As we commemorate the 400th anniversary of Henry Hudson's historic voyage up the Hudson River, it is prudent to learn what we can from the past in order to maintain and improve this irreplaceable natural resource for future generations. Last week, the New York State Department of Environmental Conservation's Hudson River Estuary Program released their first "State of the Hudson" report. It provides insight into the health of the Hudson River estuary, including the status of fish populations, the River's recovery from human-generated pollutants, and the battle against invasive species.

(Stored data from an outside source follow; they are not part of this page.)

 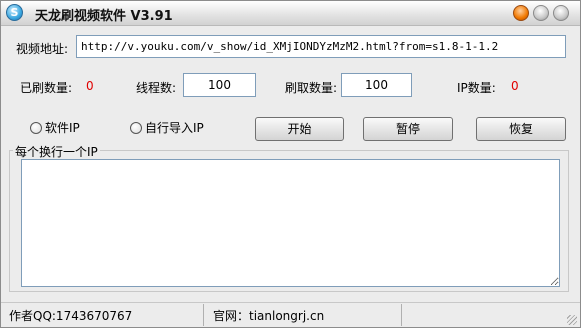 I want to click on custom-ip-label: 自行导入IP, so click(x=174, y=128).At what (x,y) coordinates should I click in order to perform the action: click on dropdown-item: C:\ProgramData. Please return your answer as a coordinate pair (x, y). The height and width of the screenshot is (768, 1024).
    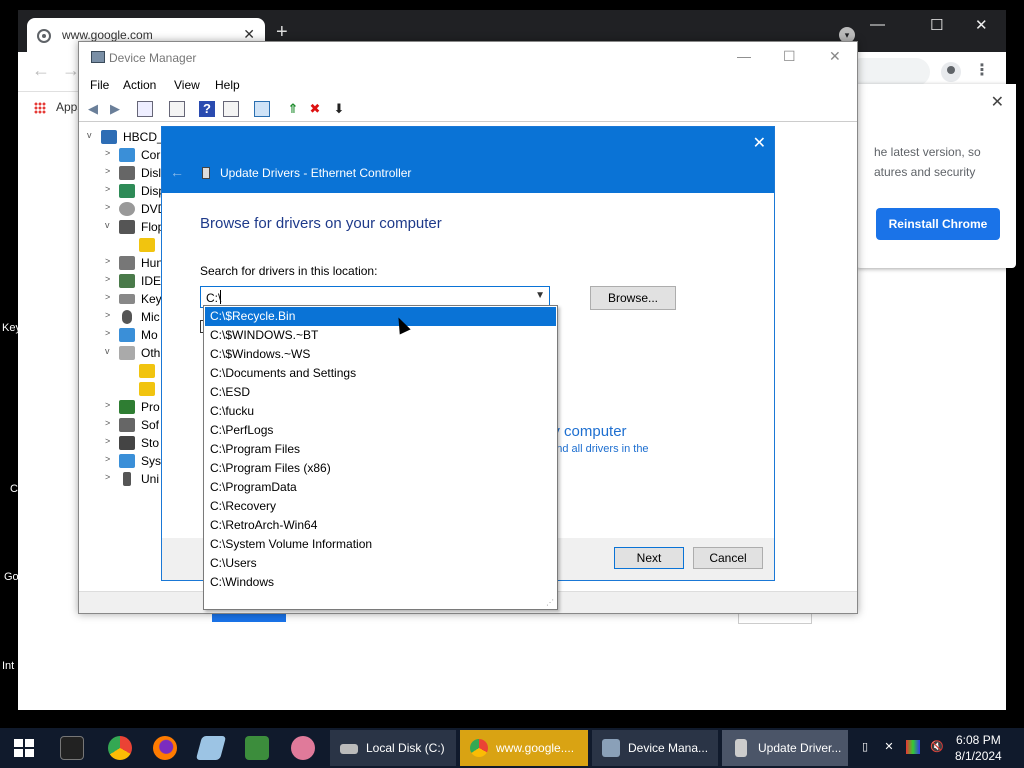
    Looking at the image, I should click on (380, 488).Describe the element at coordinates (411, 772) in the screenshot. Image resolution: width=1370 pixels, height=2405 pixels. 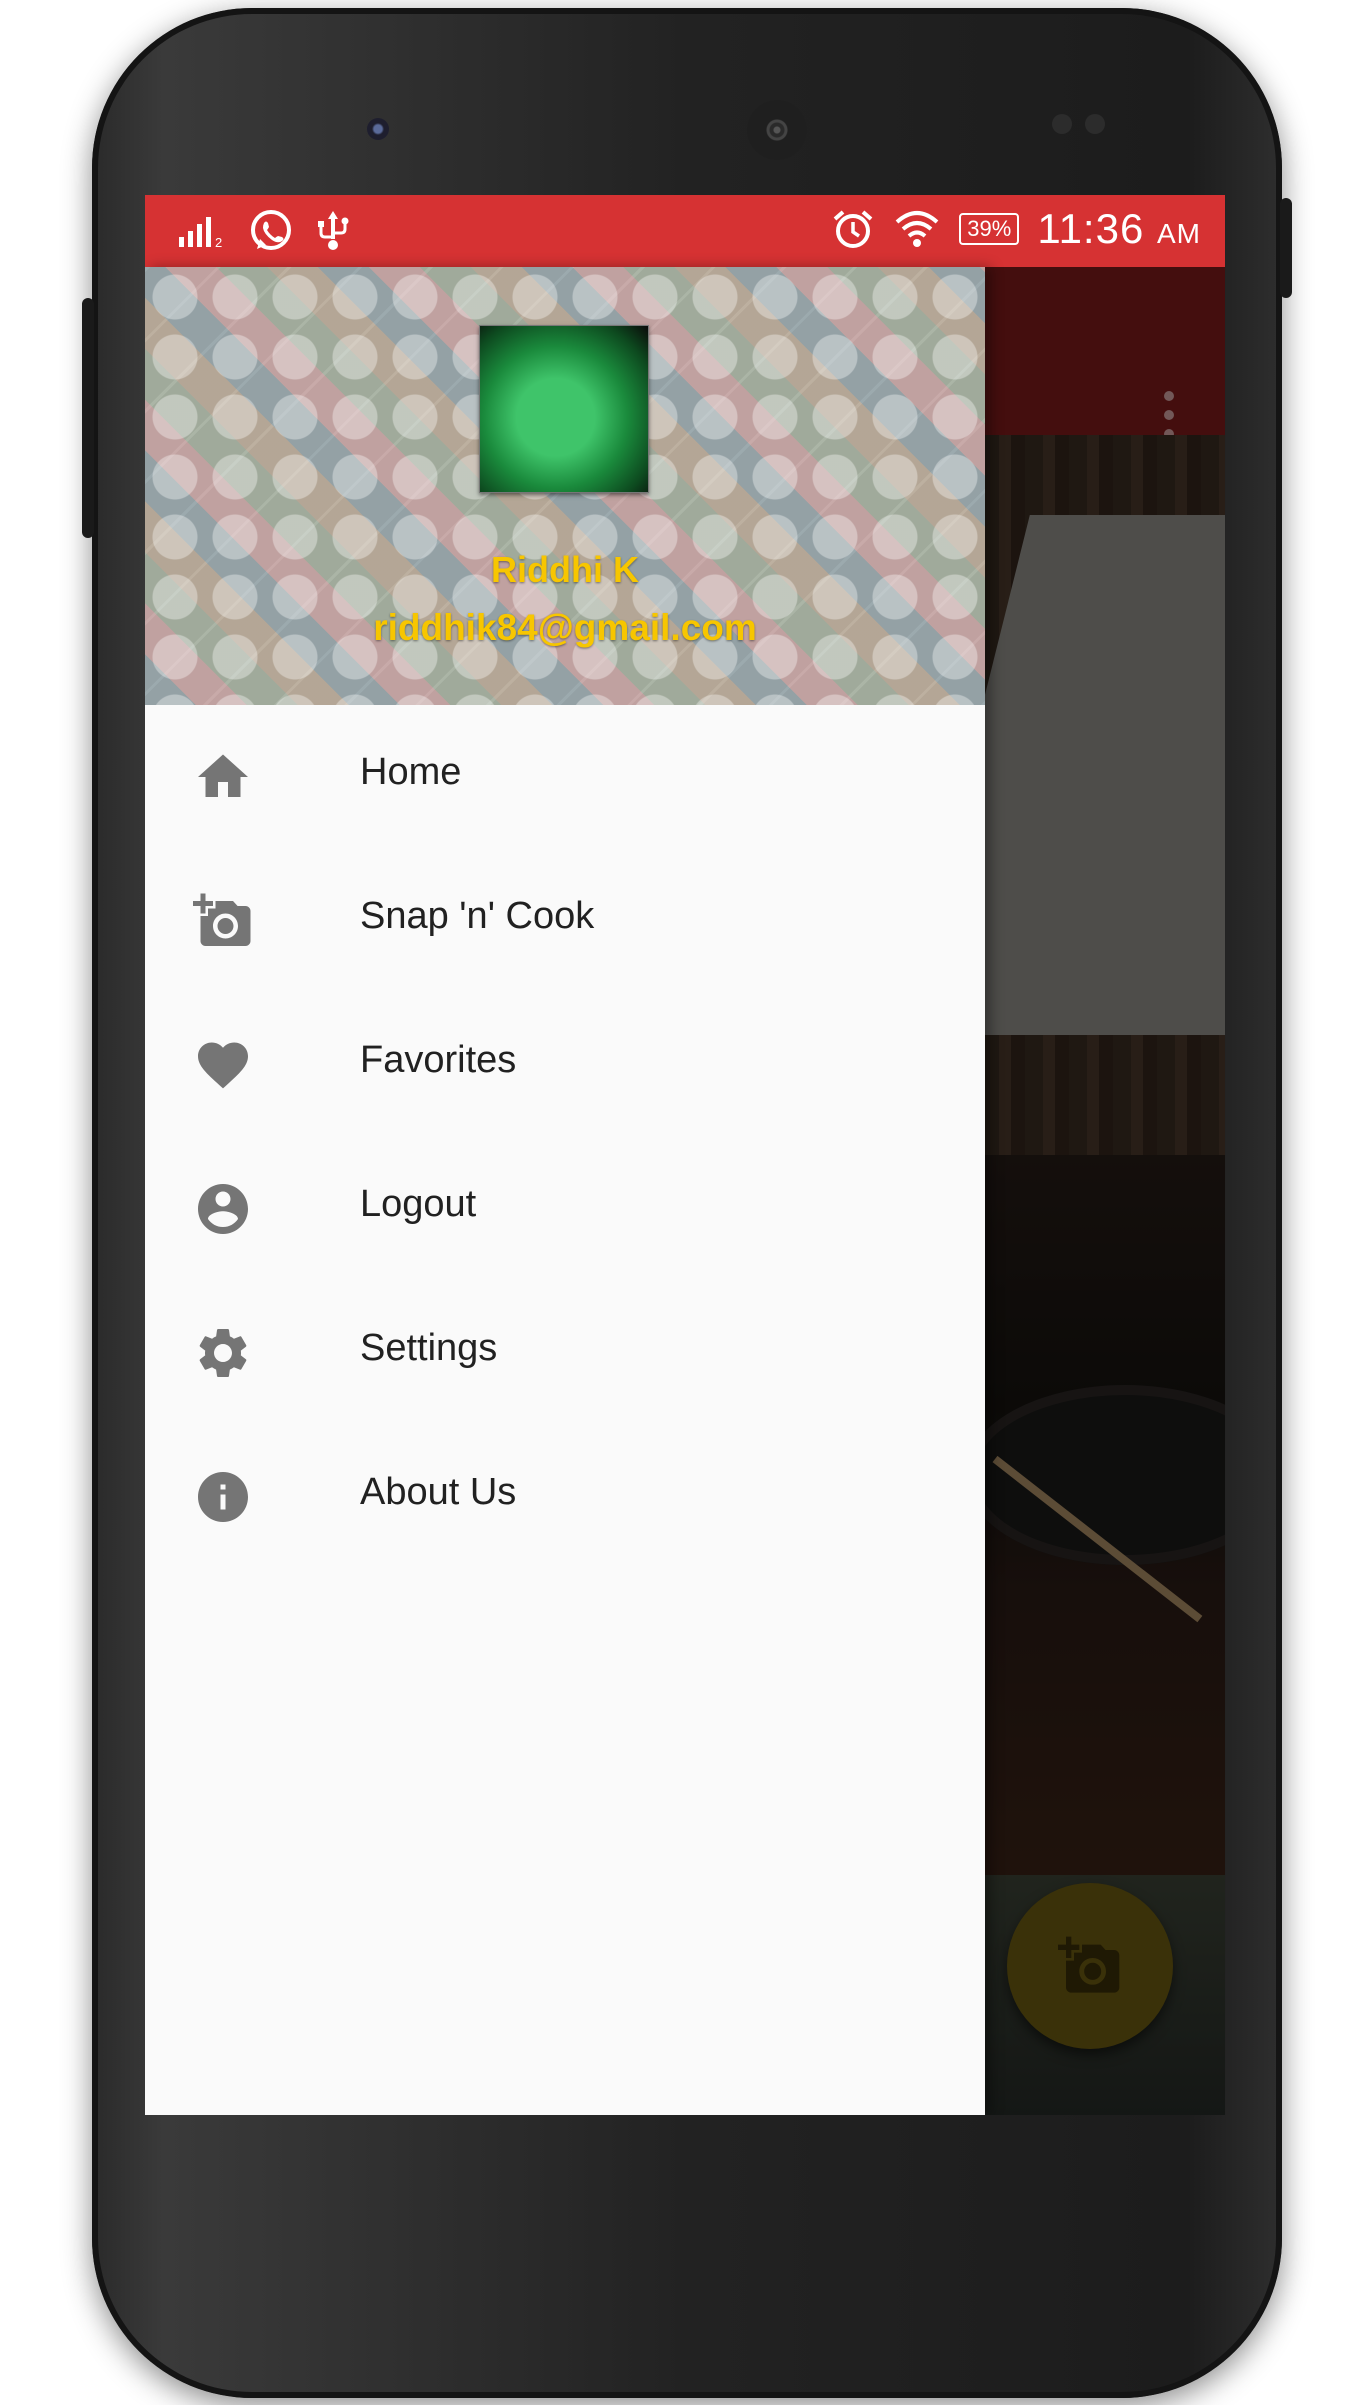
I see `menu-item-label: Home` at that location.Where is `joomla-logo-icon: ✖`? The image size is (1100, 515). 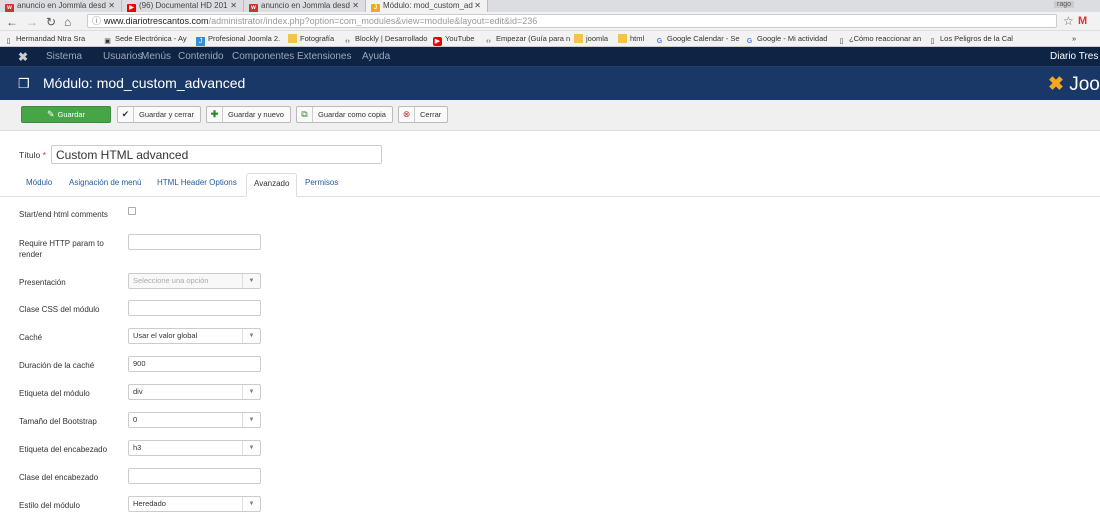
joomla-logo-icon: ✖ is located at coordinates (23, 57).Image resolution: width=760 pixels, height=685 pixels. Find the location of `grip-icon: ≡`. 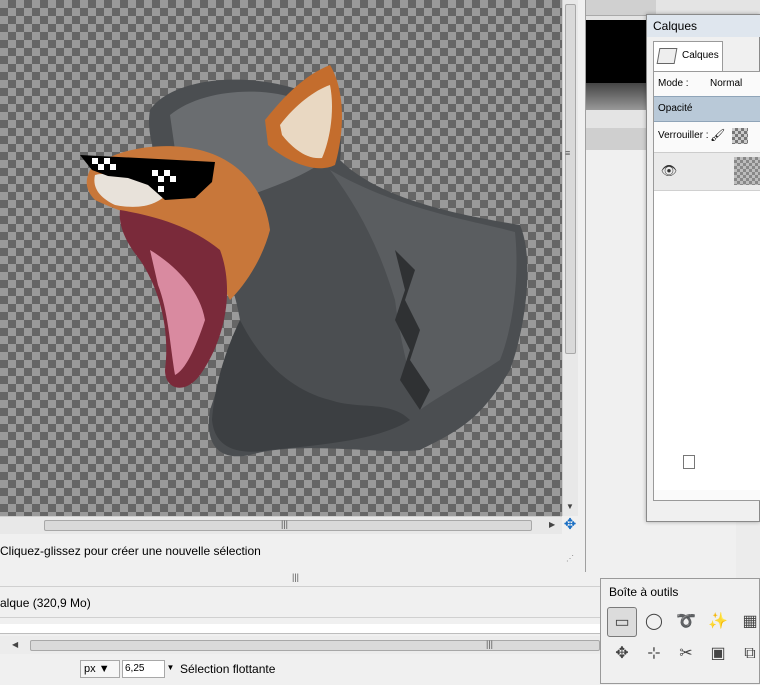

grip-icon: ≡ is located at coordinates (568, 153). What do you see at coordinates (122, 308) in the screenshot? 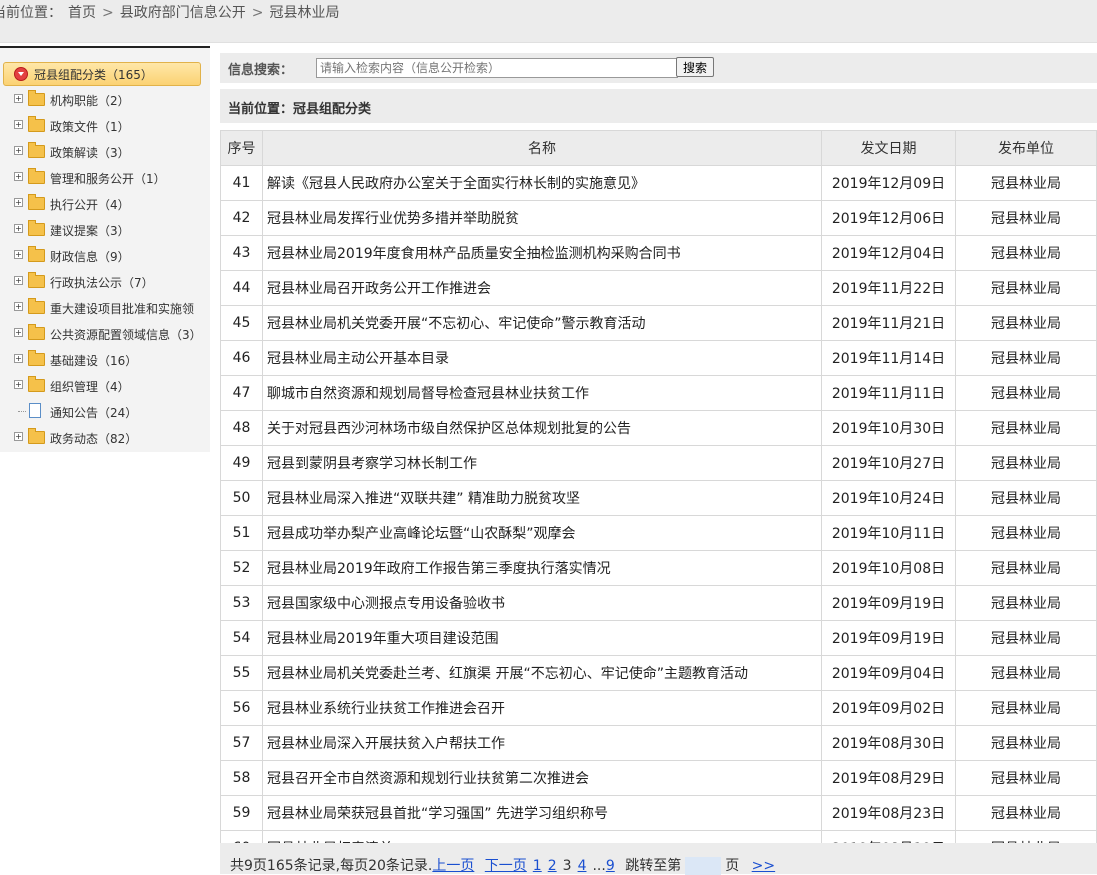
I see `tree-item-label: 重大建设项目批准和实施领` at bounding box center [122, 308].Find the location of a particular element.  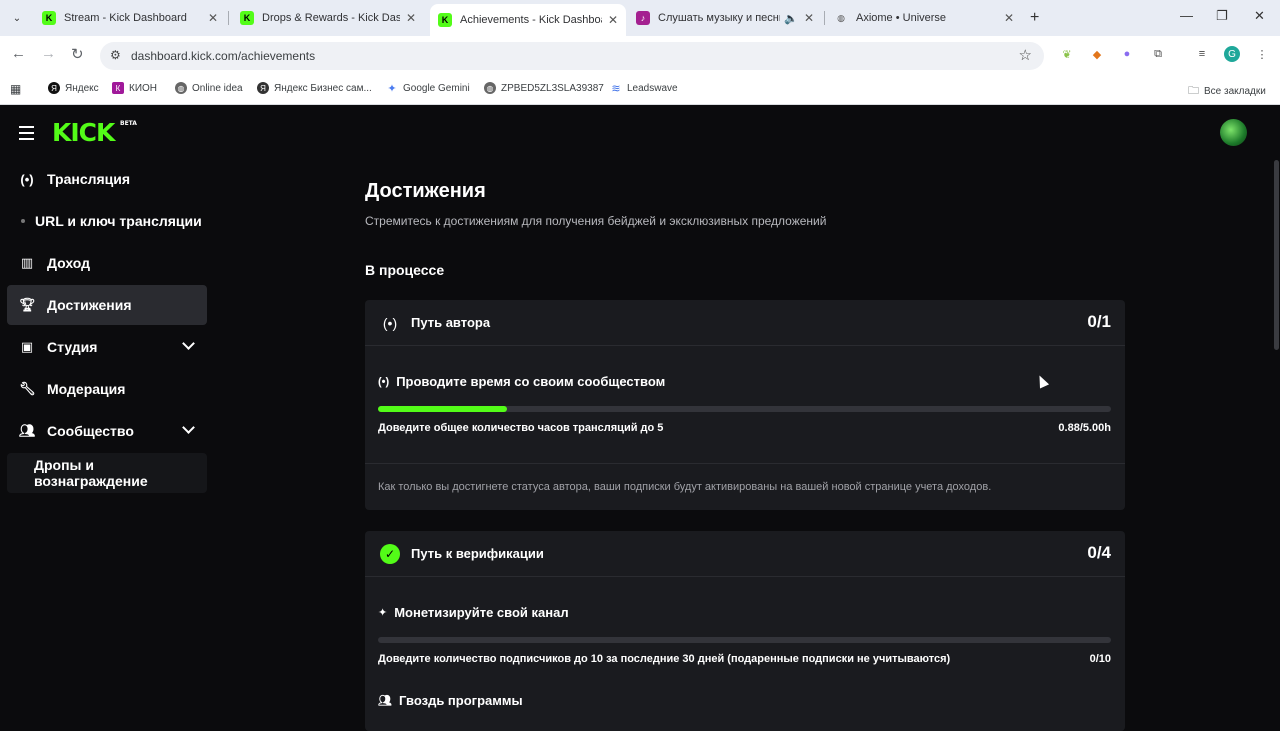

bookmark-gemini: ✦ Google Gemini is located at coordinates (428, 88).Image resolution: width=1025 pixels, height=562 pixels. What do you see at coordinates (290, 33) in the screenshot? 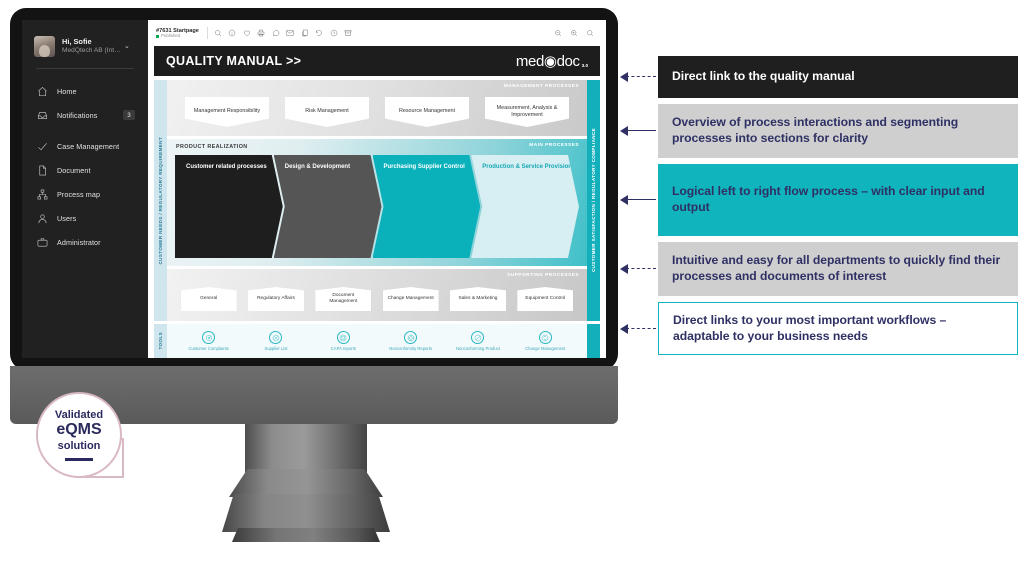
I see `mail-icon` at bounding box center [290, 33].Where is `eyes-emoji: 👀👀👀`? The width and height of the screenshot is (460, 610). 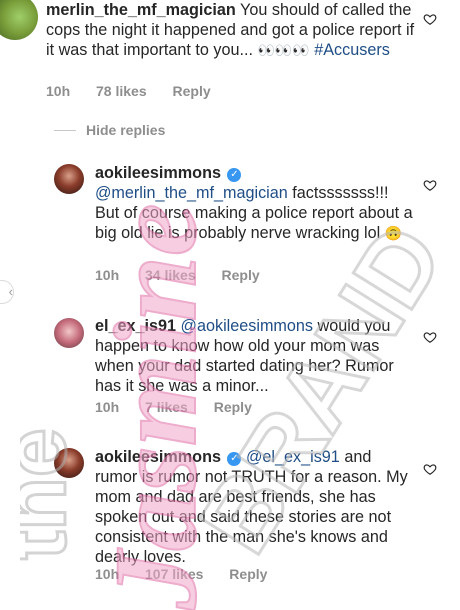
eyes-emoji: 👀👀👀 is located at coordinates (283, 50).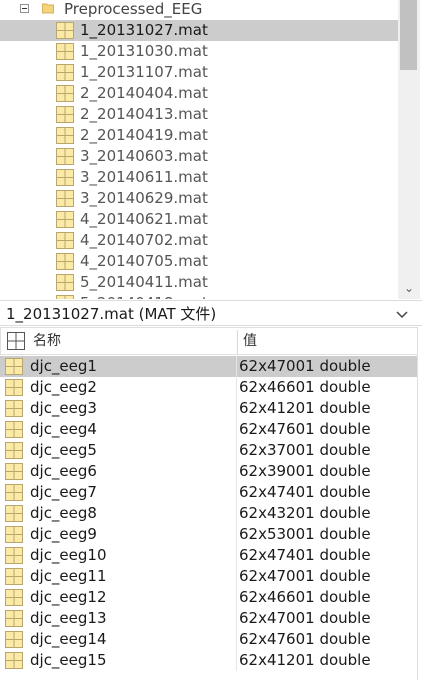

The report is a must-read for anyone that values the Hudson River. It is rich with historical information and it details both the challenges facing the River and steps that need to be taken to ensure that residents benefit from the many resources?recreation, fishing, water quality, wildlife habitat?that it provides.

Sections of the report are dedicated to the status of habitat, fishes, birds, water quality, tributaries, and landscapes, with clear descriptions of what has transpired and what we might expect for the future. Success stories, such as improvements in water quality and the recovery of bald eagle and peregrine falcon populations, are balanced by recognition of daunting problems such as invasive species, long-lived contaminants, and declines in commercially important fish such as American shad.

By providing a holistic snapshot of the estuary's condition, the report allows us to learn from past actions and provides a foundation for future management. Attempts to engineer our way out of bad situations offer valuable lessons. With navigation in mind, humans were heavy-handed in the modification of the River's shorelines, to the detriment of the important habitats. We must not make the same mistake in seeking solutions to current issues, such climate change and shoreline restoration. Strategies should take into account the knowledge we have accumulated about the River's ecosystem as well as consequences for future generations.

Over the past several decades long-term monitoring and collaborative research have greatly improved our understanding of the Hudson River. Long-term data have revealed vital insight into the River's biological, physical and chemical conditions. They also serve a tool for documenting improvements and revealing potential problems before they reach crisis conditions. Thanks to the Hudson River Estuary Program, the Cary Institute of Ecosystem Studies, and other partners, a network of high-frequency monitoring sites is now active in the River; real-time sensors continuously record patterns in water quality and on-the-water weather conditions. There is also a strong community of dedicated scientists focused on providing information that expedites positive outcomes while minimizing downward trends.

One of the River's major success stories is the re-engagement of Hudson Valley residents. Demand for recreational opportunities is growing rapidly and waterfront towns see great economic potential in a clean, healthy Hudson River. Concerned citizens are encouraged to contribute to the future through input to the Hudson River Estuary Action Agenda, which will debut at the 2009 River Summit, taking place tomorrow from 10 a.m. to 4:30 p.m. at the Thayer Hotel in West Point. The event will focus on revitalizing and sustaining the Hudson River for the benefit of all its residents.

We are fortunate to have management agencies with the vision and knowledge to protect and track the condition of the Hudson River using input from diverse user groups, scientists, and the ultimate stewards of New York's State's resources—the people of the Hudson Valley. The State of the Hudson report makes it clear that past actions to help the Hudson have often worked. This should give us confidence that we can make difficult and even expensive decisions in these hard times with a reasonable expectation of payback in the future.